Nous ne pouvons ainsi nous satisfaire de voir notre parti présenter seulement 30 % de femmes aux élections législatives. Cela est intellectuellement inacceptable et politiquement néfaste. Oubliées les réformes mises en place, seule devient visible l’apparente réticence de l’UMP à investir des femmes.
Alors que nous appelons de nos vœux une refondation de l’UMP, laquelle doit nous permettre de retrouver cet esprit fondateur incarné par l’audace, la modernité et la transgression, la parité doit être l’autre enjeu de ce congrès, si important pour l’avenir de notre parti et, surtout, l’avenir de notre pays!
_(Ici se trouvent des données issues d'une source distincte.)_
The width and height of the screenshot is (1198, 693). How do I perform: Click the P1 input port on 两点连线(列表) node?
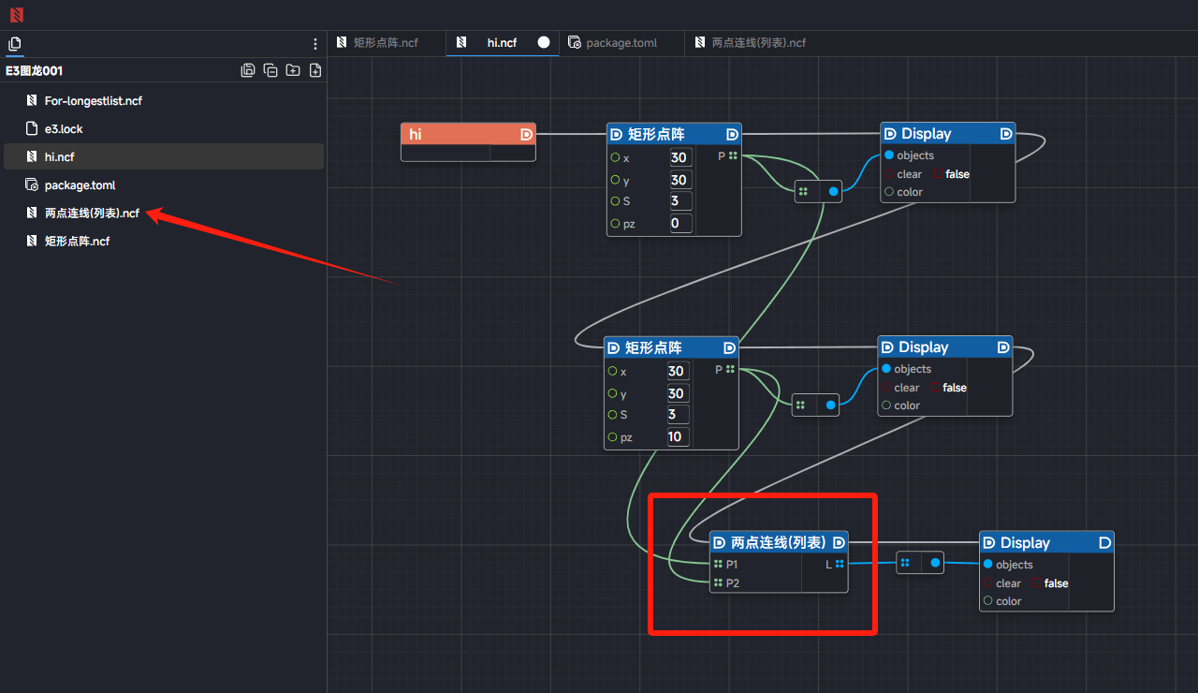tap(718, 565)
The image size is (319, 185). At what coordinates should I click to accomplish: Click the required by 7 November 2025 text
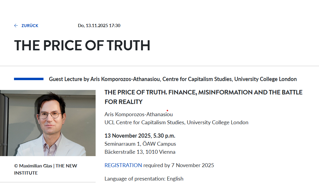(x=179, y=165)
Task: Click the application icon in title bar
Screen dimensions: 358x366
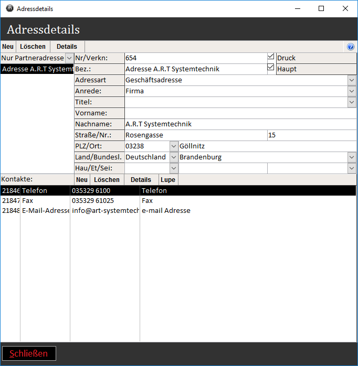Action: coord(9,8)
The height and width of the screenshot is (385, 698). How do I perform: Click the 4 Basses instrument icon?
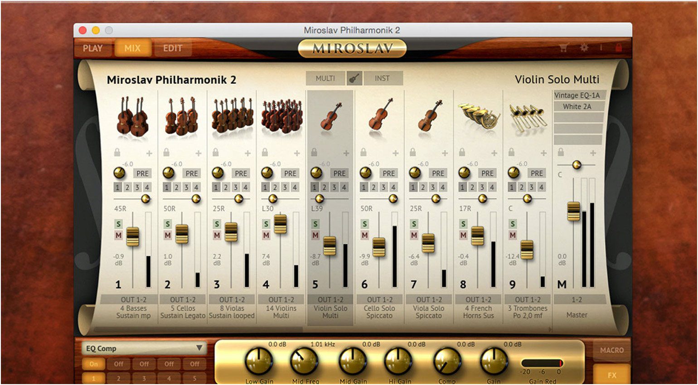pos(133,116)
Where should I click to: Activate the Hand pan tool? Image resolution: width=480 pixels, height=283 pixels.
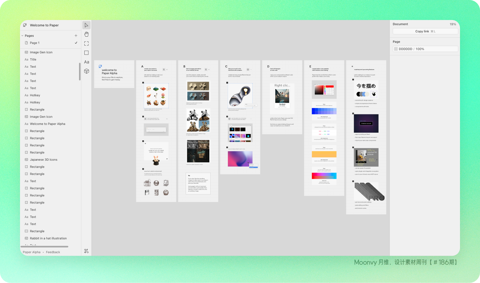point(86,34)
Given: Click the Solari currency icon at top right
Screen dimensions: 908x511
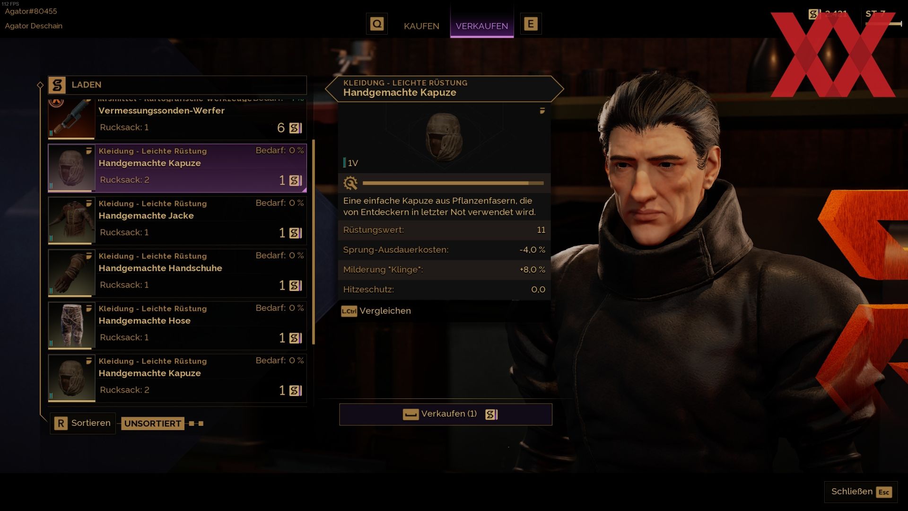Looking at the screenshot, I should (x=813, y=14).
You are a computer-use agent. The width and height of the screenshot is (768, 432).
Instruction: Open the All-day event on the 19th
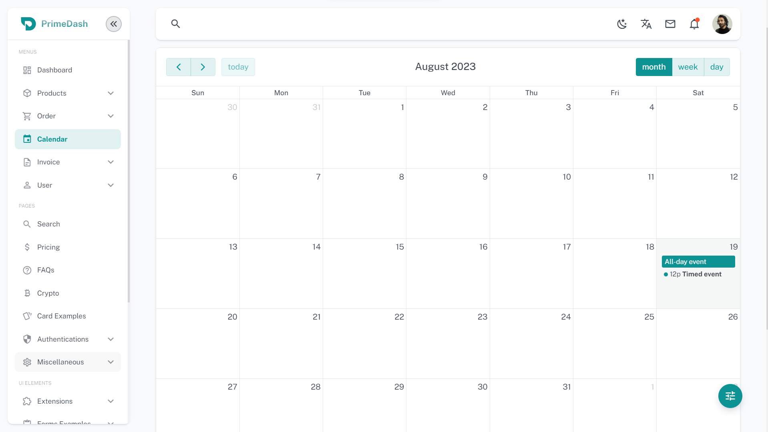[x=698, y=262]
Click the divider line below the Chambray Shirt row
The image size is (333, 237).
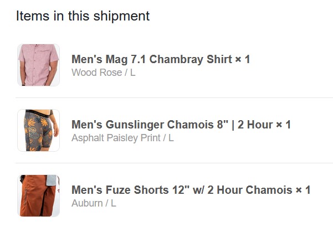click(x=174, y=98)
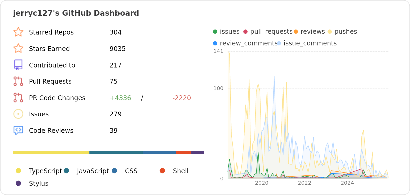The image size is (410, 195).
Task: Click the +4336 additions count
Action: pos(120,98)
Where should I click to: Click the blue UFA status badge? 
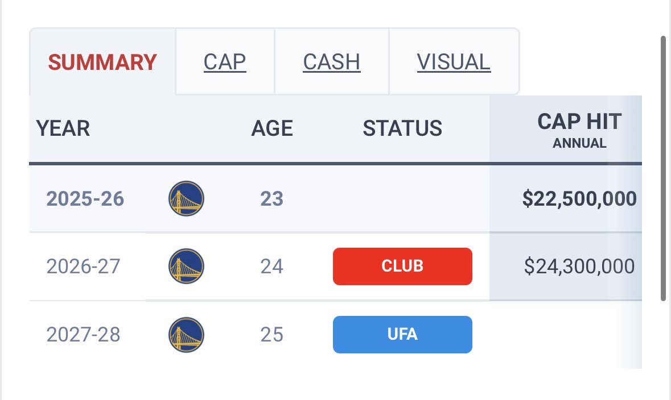click(x=402, y=334)
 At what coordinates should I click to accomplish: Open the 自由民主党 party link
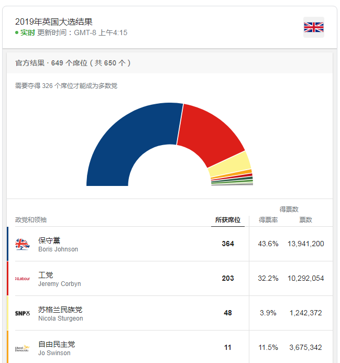point(57,344)
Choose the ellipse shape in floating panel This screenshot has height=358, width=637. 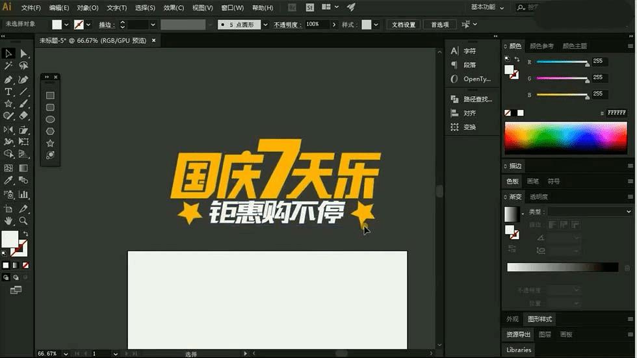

Aussi, parce que nous connaissons son engagement résolu sur le sujet, parce que nous savons sa détermination à faire avancer la parité au sein de la société française en commençant par notre propre parti,
Nous soutenons la candidature de François Fillon pour la présidence de l’UMP et appelons celles et ceux qui partagent nos combats à nous rejoindre!
*Martine Aurillac, Brigitte Barèges, Nora Berra, Valérie Boyer, Natacha Bouchart, Caroline Cayeux, Geneviève Colot, Isabelle Debré, Catherine Deroche, Colette Giudicelli, Anne Grommerch, Arlette Grosskost, Françoise Guégot, Françoise Hostalier, Chantal Jouanno, Isabelle Le Callennec, Marguerite Lamour, Élisabeth Lamure, Geneviève Lévy, Véronique Louwagie, Henriette Martinez, Véronique Mathieu, Élisabeth Morin-Chartier, Béatrice Pavy, Marie-Luce Penchard, Sophie Primas, Catherine Procaccia, Sophie Rohfritsch, Tokia Saïfi, Marie-Thérèse Sanchez-Schmid, Esther Sittler, Marie-Hélène Thoraval.